絵で見てわかるシステムパフォーマンスの仕組み(エ デ ミテ ワカル システム パフォーマンス ノ シクミ)
- 著者:
- 小田圭二/榑松谷仁(オダ,ケイジ/クレマツ,タニヒト)
- 出版社:
- 翔泳社
- 出版日:
- 2014年06月
- ISBN:
- 9784798134604
- 在庫:
- 在庫あり
なぜ注目されているか
書籍紹介
近年のシステムには、十分な機能は当然のこと、急激なアクセス増加や高負荷処理にも耐え、パフォーマンスを維持できることが求められています。しかし、パフォーマンスの考え方は本来、一朝一夕に身につけられるものではなく、開発・運用現場で長年の経験を積んだ末にノウハウと共に得られるものです。本書では、現場で多くの案件を経験してきたベテランのコンサルタントたちが、その経験から得られたノウハウを含め、システムパフォーマンスの知識をわかりやすく解説します。理論でけでなく実例を挙げながら解説するので、実践的な知識を得ることができます。インフラエンジニア/アプリ開発者/システム運用管理者など、システムパフォーマンスとかかわりのあるすべての方へおすすめの一冊です。
技書の森解説
アプリケーションが遅いとき、 CPU なのかディスク I/O なのかネットワークなのか、原因の切り分けができずに手が止まる。本書はその「どこが詰まっているのか」を見つける力を、図解で養うことに特化した一冊です。 OS のプロセス管理からストレージの物理構造、ネットワークのレイヤーごとの遅延要因までを、文章だけでは伝わりにくい処理の流れを絵に落とし込んで解説します。

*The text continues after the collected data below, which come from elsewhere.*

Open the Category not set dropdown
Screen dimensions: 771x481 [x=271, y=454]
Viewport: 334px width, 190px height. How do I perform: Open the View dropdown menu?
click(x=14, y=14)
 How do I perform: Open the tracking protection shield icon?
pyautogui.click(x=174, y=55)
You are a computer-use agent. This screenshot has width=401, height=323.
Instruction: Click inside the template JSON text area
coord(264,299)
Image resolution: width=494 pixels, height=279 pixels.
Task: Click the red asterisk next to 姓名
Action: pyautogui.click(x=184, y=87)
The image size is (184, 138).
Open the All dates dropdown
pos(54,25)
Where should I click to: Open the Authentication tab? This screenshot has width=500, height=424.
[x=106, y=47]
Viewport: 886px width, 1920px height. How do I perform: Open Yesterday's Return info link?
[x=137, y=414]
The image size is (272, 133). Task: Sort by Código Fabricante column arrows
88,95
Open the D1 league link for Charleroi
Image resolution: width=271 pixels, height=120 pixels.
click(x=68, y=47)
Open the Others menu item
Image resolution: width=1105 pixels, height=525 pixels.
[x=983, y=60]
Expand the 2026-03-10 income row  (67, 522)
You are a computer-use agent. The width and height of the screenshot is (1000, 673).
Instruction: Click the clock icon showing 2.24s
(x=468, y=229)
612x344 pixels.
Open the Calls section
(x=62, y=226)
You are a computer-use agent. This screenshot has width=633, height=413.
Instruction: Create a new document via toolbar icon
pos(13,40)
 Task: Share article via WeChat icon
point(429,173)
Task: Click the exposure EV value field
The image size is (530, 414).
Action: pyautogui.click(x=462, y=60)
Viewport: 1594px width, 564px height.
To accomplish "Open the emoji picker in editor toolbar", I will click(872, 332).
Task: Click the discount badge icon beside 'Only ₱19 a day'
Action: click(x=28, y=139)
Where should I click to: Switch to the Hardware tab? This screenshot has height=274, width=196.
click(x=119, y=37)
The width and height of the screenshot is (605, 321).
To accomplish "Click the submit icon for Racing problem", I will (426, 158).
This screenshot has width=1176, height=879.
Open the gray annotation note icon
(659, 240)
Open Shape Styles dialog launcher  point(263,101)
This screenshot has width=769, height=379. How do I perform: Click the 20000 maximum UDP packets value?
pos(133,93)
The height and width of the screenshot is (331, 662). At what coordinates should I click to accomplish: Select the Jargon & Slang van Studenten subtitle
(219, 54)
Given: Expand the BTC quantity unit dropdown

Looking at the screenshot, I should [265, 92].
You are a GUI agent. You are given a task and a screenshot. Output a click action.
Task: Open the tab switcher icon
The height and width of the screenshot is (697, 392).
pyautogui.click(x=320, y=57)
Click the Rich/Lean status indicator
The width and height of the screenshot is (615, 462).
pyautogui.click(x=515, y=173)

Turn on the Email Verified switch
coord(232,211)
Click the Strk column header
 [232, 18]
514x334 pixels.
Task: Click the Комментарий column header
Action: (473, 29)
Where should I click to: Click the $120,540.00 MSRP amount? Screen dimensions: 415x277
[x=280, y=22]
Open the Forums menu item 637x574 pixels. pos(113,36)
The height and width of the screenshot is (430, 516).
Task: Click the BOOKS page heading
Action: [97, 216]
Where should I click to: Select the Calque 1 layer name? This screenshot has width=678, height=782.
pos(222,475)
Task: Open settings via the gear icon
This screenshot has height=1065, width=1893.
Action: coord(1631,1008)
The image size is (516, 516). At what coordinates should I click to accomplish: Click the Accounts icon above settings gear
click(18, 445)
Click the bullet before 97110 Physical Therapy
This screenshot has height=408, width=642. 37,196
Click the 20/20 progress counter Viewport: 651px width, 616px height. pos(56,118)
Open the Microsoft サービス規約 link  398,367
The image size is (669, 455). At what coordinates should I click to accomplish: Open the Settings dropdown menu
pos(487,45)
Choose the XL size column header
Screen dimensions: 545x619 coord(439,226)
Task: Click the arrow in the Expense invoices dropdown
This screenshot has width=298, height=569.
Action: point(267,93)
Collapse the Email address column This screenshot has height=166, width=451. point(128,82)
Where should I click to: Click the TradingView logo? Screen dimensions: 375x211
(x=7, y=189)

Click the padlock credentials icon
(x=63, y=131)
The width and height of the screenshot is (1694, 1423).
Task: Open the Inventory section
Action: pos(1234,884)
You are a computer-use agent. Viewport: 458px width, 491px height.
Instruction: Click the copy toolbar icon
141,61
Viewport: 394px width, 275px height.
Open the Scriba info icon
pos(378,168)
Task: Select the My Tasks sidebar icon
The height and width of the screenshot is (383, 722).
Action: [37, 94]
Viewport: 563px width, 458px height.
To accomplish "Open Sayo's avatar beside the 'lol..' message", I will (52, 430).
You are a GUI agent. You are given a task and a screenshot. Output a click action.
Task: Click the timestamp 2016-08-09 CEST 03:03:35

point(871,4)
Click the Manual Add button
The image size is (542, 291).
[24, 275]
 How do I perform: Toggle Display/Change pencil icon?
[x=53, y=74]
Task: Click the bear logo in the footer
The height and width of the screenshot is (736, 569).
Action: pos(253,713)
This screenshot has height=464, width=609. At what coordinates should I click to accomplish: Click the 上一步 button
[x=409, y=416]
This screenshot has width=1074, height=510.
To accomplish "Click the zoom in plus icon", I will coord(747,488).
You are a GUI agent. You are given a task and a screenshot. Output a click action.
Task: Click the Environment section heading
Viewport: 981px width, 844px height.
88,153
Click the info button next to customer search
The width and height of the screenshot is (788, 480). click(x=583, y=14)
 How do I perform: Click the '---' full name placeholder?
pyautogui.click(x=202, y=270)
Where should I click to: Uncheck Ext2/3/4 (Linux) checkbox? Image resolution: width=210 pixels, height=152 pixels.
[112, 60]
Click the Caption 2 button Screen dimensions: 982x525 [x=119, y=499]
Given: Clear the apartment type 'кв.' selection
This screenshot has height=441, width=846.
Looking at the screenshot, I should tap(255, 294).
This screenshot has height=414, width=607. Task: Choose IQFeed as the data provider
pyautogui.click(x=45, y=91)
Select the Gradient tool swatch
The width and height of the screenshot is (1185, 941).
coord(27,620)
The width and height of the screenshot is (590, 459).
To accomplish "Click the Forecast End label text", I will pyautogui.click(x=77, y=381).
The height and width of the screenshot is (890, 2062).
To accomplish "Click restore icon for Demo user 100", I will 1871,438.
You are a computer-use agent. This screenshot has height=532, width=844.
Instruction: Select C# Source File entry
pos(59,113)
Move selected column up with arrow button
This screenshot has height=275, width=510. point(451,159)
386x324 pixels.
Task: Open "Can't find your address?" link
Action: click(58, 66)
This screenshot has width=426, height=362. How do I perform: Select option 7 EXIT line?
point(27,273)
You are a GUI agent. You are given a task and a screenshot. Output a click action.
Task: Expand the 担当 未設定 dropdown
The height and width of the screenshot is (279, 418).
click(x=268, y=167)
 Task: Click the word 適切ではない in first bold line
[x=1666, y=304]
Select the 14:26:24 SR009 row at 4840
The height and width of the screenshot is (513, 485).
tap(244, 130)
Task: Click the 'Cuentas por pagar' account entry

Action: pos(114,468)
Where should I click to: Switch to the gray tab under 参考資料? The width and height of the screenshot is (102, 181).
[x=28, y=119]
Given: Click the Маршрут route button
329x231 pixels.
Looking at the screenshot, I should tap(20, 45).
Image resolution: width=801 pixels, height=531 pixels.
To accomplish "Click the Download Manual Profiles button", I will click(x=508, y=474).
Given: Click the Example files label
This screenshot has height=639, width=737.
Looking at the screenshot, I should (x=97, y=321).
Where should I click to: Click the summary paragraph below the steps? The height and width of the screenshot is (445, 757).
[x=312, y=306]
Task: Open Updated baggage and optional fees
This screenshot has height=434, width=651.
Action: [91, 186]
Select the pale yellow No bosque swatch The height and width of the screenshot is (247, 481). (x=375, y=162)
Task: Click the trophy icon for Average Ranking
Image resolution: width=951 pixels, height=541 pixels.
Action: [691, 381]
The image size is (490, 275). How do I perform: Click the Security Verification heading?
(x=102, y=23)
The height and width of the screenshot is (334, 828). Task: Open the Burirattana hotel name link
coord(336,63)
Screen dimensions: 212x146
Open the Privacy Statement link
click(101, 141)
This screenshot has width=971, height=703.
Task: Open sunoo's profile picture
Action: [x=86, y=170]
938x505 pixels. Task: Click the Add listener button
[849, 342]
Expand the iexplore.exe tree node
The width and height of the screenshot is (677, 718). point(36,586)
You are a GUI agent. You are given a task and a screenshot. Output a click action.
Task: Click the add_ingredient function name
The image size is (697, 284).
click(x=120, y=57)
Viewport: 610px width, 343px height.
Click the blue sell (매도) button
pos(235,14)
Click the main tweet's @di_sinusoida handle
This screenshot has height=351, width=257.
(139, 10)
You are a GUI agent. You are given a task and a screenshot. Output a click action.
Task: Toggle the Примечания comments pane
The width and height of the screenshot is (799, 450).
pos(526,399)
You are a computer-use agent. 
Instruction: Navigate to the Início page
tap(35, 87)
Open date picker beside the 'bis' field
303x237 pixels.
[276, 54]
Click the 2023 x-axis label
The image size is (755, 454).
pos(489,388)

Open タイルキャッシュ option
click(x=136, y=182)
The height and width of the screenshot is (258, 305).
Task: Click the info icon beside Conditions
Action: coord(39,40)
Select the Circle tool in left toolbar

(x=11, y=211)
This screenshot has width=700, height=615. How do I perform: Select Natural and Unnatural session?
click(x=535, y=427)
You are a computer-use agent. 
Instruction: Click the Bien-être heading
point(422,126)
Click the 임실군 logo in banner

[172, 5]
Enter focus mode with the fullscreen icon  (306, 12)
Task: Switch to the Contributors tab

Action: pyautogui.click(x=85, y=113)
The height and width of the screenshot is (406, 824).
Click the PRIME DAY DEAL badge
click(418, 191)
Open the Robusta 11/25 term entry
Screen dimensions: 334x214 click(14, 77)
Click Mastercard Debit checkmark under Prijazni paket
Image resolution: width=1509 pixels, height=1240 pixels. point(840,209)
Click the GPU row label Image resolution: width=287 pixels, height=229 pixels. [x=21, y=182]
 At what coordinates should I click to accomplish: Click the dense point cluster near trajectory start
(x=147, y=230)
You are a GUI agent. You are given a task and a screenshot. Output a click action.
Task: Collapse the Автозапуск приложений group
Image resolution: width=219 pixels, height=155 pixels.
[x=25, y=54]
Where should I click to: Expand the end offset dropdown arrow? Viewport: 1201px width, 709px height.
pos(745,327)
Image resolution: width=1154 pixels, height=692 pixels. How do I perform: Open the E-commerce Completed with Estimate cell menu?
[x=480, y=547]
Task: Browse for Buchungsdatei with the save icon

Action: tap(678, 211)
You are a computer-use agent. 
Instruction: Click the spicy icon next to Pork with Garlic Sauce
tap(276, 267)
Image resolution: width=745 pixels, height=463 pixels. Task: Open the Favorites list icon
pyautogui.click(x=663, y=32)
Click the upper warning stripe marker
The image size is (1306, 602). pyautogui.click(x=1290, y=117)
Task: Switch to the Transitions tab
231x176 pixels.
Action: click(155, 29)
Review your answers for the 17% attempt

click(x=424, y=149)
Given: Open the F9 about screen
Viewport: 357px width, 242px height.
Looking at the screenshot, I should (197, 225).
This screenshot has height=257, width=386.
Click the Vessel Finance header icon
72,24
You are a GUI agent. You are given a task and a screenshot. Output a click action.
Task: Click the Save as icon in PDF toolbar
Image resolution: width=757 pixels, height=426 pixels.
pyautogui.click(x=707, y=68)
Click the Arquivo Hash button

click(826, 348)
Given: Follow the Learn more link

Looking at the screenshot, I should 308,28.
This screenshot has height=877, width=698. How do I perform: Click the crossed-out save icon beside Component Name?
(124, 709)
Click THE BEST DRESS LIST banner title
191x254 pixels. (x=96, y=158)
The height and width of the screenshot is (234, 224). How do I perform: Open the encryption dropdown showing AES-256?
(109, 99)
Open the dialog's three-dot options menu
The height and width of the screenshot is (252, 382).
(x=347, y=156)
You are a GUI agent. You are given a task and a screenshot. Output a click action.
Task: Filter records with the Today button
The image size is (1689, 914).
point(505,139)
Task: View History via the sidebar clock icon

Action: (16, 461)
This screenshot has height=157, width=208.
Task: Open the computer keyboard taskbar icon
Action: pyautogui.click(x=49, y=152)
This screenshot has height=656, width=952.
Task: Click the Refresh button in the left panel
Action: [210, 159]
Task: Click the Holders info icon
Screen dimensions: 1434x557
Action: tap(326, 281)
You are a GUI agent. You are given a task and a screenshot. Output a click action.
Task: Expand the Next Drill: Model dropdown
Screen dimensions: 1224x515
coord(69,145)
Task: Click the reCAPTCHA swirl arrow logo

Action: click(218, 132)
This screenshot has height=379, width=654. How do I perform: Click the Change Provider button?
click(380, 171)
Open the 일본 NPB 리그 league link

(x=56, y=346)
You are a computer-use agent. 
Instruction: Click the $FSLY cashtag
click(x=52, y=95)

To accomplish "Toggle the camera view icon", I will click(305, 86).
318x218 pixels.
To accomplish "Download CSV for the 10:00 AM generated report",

著者の小田圭二氏は「絵で見てわかる」シリーズを複数手がけており、本書もその流れを汲んで、抽象的になりがちなインフラの動作原理を視覚的に理解させる構成をとっています。コマンドの使い方やチューニングの手順書ではなく、「なぜそこがボトルネックになるのか」という原理を押さえる本であるため、特定のツールや OS バージョンに依存せず長く読み返せます。
対象としてはインフラに初めて向き合うアプリケーション開発者や、運用に入ったばかりのエンジニアが中心です。性能問題の議論で飛び交う用語 (スループット、レイテンシ、キュー長など) を絵とセットで腹落ちさせたい人に向きます。逆に、既に性能テストを日常的に回しているエンジニアには物足りなく感じる可能性がありますが、後輩に概念を説明する際の参照先として手元に置く使い方もできます。